Source information =
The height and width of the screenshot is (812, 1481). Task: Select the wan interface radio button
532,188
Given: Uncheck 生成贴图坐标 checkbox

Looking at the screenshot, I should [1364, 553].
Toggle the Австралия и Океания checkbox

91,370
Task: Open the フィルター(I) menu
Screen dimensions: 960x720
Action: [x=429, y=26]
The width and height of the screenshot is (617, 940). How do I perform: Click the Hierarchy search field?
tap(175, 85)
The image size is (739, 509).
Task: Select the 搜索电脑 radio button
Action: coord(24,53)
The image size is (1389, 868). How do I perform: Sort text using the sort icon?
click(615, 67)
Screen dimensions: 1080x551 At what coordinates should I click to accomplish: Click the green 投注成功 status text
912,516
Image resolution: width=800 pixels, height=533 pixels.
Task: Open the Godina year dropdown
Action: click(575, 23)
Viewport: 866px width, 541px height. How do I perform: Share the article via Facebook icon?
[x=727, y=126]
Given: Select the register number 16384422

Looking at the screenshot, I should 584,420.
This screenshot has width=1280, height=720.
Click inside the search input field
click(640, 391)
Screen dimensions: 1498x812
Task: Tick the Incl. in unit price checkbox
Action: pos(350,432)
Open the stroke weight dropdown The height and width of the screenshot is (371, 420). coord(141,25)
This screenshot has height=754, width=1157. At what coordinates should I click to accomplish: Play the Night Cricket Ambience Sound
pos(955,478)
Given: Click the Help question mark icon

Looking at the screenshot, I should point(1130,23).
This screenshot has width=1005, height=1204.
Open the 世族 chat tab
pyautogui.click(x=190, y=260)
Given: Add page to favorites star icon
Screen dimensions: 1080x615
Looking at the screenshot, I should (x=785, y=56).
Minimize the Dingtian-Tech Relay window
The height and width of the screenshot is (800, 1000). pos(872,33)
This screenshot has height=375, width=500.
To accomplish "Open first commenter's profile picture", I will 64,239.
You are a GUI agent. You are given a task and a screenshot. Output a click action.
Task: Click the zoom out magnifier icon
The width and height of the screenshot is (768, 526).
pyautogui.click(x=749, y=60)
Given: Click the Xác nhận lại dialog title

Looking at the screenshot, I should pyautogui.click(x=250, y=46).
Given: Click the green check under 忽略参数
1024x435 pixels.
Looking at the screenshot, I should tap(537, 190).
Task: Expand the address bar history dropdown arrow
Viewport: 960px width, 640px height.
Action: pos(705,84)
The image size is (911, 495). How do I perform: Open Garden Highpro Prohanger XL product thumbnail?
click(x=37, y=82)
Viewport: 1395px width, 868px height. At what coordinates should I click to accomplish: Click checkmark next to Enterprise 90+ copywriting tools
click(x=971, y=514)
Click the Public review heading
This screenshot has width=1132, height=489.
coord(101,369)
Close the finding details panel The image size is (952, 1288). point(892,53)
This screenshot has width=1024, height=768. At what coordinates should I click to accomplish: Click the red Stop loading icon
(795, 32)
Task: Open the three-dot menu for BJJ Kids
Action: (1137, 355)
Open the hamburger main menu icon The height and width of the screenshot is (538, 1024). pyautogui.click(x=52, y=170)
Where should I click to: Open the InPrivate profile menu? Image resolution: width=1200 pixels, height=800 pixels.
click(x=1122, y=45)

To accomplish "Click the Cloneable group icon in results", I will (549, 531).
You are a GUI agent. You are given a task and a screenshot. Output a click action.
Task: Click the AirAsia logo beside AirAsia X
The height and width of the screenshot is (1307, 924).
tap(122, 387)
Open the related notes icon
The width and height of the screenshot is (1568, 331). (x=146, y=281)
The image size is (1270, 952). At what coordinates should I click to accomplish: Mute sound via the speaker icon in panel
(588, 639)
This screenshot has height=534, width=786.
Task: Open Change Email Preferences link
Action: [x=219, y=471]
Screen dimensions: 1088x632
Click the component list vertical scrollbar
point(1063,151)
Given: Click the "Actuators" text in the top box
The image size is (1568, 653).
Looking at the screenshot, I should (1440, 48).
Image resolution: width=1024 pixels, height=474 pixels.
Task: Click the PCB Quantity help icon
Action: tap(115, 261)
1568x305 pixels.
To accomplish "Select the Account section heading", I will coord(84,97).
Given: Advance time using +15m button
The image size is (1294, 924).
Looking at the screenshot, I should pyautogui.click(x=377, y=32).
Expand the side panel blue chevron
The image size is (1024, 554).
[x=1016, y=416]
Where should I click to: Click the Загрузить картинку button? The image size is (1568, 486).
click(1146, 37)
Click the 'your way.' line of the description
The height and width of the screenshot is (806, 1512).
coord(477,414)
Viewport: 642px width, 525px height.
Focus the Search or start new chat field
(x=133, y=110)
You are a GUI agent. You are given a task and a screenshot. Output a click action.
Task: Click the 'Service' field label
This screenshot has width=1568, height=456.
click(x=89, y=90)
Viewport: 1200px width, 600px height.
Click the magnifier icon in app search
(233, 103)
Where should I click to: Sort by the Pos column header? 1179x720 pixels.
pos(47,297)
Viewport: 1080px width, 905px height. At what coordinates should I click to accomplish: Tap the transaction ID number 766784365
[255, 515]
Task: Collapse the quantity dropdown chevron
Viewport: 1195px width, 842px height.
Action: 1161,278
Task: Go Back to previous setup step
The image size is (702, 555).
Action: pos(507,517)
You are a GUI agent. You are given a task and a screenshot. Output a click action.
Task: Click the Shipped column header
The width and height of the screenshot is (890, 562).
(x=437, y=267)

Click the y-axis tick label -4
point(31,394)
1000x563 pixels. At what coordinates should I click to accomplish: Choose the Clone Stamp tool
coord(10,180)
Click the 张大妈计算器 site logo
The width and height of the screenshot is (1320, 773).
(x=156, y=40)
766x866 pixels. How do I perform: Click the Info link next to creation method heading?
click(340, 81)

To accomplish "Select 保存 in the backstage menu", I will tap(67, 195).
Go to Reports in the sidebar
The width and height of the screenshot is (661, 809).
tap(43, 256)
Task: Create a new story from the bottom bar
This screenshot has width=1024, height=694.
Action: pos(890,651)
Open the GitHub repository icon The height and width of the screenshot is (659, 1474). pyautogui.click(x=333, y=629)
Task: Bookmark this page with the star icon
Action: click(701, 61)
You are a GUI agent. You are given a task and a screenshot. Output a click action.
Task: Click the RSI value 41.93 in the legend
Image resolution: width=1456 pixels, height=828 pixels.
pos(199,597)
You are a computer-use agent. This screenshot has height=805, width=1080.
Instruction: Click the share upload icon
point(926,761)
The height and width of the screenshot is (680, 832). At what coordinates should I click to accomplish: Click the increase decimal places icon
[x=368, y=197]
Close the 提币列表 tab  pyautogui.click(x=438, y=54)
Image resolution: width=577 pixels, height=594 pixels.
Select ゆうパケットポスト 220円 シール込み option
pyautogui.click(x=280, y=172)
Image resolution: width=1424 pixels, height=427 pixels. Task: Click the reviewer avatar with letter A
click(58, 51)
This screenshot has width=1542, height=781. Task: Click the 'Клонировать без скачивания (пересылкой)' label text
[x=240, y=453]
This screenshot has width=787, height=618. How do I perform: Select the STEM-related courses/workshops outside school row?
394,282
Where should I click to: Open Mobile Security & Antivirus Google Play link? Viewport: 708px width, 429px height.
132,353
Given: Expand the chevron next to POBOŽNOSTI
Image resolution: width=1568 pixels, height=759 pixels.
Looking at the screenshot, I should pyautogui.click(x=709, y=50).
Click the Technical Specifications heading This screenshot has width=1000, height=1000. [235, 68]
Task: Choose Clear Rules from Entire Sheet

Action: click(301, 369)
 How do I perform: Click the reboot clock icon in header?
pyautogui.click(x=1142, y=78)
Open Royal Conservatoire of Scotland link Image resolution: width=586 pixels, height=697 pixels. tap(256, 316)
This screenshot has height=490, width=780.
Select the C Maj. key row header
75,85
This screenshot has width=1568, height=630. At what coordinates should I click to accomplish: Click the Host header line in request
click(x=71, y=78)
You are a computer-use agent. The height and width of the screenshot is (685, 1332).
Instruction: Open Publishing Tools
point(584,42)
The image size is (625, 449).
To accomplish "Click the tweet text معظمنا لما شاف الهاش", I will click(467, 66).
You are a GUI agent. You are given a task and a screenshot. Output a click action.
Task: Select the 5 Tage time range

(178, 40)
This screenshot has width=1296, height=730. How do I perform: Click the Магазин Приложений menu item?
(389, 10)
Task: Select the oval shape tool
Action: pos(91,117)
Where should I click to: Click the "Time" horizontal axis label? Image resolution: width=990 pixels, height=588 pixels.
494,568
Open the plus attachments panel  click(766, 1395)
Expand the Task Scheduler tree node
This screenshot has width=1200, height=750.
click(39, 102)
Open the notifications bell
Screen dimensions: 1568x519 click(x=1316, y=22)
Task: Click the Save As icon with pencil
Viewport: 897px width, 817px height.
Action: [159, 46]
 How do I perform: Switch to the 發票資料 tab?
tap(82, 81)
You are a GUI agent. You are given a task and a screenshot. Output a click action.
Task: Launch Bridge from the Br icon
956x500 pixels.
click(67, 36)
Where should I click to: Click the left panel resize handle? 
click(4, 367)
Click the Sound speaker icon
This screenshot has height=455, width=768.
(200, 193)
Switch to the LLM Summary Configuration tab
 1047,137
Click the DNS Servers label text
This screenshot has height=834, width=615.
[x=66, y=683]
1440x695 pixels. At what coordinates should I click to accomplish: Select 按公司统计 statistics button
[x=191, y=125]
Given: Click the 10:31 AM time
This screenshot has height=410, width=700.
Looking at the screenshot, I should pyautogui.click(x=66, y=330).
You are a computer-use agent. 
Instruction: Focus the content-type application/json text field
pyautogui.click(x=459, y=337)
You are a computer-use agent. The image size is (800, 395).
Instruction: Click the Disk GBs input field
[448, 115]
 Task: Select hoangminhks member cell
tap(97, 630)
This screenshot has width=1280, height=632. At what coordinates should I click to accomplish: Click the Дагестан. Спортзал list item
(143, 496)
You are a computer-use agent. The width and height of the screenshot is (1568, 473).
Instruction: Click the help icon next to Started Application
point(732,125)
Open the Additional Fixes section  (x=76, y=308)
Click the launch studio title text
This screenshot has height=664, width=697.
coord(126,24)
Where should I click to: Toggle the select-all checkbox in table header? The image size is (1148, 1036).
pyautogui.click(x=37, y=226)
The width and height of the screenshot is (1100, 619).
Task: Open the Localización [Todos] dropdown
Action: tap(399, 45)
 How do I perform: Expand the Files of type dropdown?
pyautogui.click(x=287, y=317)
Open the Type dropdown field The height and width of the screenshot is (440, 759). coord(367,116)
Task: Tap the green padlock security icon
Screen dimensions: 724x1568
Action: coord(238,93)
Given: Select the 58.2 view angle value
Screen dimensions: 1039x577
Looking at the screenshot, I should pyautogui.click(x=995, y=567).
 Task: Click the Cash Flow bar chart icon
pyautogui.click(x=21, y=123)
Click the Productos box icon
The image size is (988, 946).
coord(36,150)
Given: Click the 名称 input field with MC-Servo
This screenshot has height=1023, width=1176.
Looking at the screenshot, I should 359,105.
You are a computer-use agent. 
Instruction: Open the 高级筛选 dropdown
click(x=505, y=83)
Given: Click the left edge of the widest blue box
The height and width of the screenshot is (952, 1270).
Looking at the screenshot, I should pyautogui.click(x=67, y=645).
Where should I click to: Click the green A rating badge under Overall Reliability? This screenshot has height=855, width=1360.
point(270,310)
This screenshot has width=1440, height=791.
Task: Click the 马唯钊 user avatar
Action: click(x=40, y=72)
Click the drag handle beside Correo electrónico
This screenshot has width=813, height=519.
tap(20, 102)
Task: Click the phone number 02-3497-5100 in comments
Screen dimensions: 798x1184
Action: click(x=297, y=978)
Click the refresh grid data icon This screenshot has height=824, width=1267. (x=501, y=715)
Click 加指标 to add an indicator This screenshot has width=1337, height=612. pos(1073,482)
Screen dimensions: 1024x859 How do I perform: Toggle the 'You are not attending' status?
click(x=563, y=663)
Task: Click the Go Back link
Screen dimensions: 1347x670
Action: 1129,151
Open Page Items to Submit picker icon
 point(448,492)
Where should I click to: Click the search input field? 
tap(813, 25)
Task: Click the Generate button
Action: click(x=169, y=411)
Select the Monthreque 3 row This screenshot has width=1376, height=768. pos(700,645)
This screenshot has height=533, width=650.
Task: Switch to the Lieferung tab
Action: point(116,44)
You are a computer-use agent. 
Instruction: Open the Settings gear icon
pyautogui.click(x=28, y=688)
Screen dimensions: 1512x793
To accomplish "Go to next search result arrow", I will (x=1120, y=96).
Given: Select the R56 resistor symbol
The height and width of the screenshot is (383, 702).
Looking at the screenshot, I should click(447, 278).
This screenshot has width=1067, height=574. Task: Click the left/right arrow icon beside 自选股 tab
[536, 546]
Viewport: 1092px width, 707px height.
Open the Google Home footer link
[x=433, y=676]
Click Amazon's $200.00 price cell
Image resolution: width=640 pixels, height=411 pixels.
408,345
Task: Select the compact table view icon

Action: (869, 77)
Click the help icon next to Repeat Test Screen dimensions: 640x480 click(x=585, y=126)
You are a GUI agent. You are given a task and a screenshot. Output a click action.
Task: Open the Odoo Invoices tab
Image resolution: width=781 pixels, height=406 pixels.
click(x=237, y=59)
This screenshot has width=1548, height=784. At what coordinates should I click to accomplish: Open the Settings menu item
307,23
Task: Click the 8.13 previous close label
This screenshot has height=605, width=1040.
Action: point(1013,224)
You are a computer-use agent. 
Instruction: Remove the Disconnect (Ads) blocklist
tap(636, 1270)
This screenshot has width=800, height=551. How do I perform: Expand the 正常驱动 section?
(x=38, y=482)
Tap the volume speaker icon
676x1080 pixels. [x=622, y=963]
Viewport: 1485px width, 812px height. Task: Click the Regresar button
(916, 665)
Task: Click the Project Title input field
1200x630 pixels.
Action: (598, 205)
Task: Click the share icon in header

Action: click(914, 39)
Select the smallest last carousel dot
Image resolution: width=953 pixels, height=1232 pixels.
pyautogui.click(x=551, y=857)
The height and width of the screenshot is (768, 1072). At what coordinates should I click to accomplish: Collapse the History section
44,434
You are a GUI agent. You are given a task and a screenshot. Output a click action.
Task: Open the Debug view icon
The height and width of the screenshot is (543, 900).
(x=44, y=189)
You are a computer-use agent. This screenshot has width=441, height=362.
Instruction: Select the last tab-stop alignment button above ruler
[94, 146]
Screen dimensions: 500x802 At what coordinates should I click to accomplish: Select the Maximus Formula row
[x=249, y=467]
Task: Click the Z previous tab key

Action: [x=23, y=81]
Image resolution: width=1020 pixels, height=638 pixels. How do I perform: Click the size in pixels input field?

Directions for this task = Using the listing above, pick out each line that contains the word "value", then copy it.

Task output =
Task: Click the RSI value 41.93 in the legend
Given: Select the 58.2 view angle value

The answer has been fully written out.